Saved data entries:

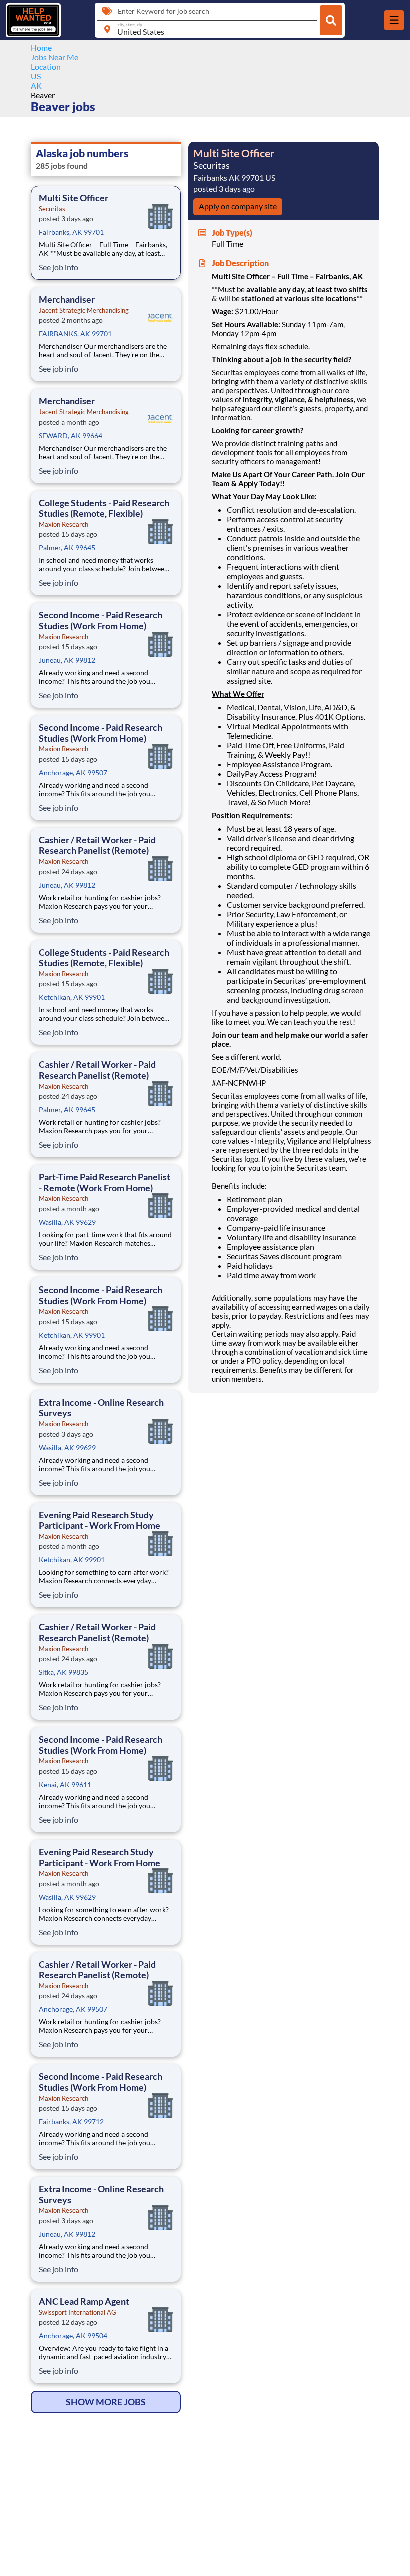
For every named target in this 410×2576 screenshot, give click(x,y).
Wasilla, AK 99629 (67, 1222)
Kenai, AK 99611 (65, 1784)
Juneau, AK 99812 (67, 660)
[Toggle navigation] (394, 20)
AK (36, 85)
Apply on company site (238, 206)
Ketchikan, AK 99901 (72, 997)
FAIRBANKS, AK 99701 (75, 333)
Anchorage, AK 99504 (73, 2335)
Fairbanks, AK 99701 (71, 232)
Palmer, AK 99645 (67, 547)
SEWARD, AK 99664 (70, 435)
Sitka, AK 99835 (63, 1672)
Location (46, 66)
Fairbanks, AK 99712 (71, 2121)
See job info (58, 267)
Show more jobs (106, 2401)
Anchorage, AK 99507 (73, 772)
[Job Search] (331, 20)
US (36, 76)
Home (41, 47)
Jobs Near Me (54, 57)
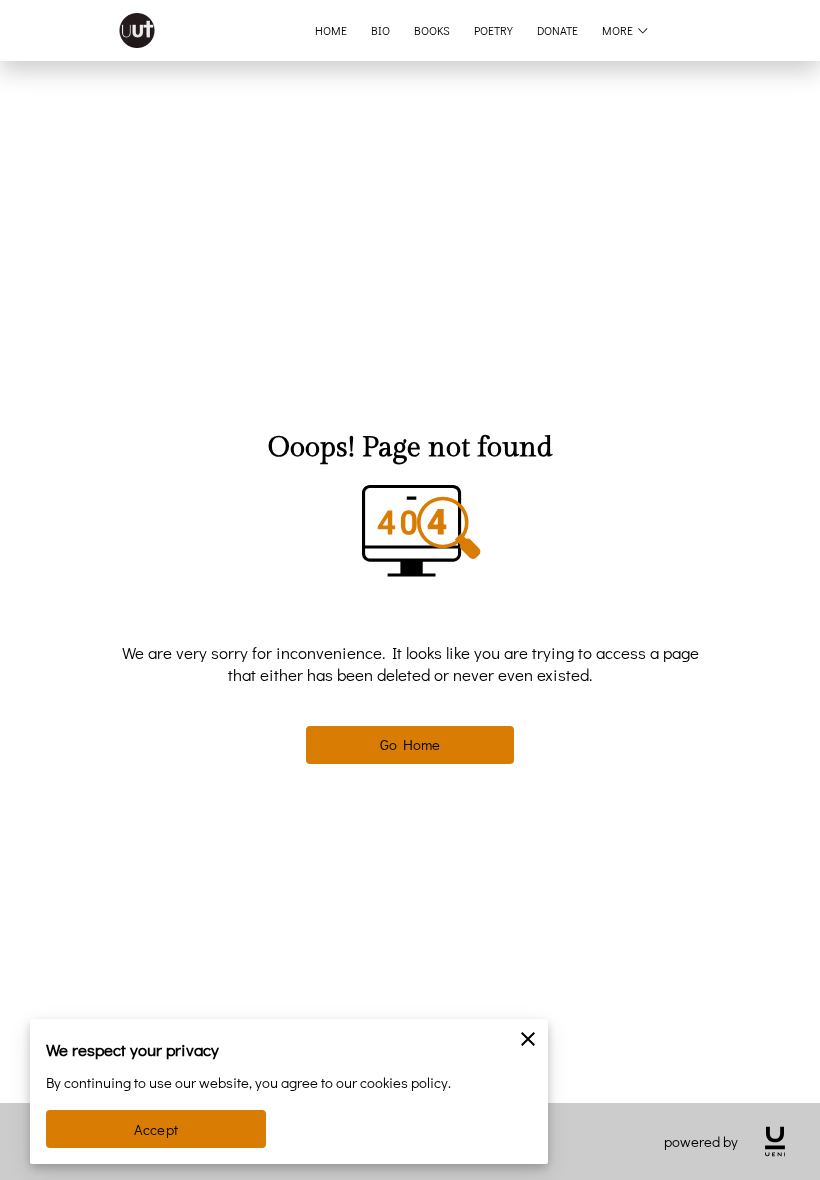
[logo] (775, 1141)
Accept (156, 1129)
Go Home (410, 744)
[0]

§ WHAT YOU SHOULD DO
Keep the pictures out of your copy, and repeat every entry above exactly.

§ COMPLETED TASK
For every named target in this 410×2576 screenshot, give click(x,y).
Wasilla, AK 99629 (67, 1222)
Kenai, AK 99611 (65, 1784)
Juneau, AK 99812 (67, 660)
[Toggle navigation] (394, 20)
AK (36, 85)
Apply on company site (238, 206)
Ketchikan, AK 99901 (72, 997)
FAIRBANKS, AK 99701 (75, 333)
Anchorage, AK 99504 (73, 2335)
Fairbanks, AK 99701 (71, 232)
Palmer, AK 99645 (67, 547)
SEWARD, AK 99664 (70, 435)
Sitka, AK 99835 (63, 1672)
Location (46, 66)
Fairbanks, AK 99712 (71, 2121)
See job info (58, 267)
Show more jobs (106, 2401)
Anchorage, AK 99507 (73, 772)
[Job Search] (331, 20)
US (36, 76)
Home (41, 47)
Jobs Near Me (54, 57)
[logo] (775, 1141)
Accept (156, 1129)
Go Home (410, 744)
[0]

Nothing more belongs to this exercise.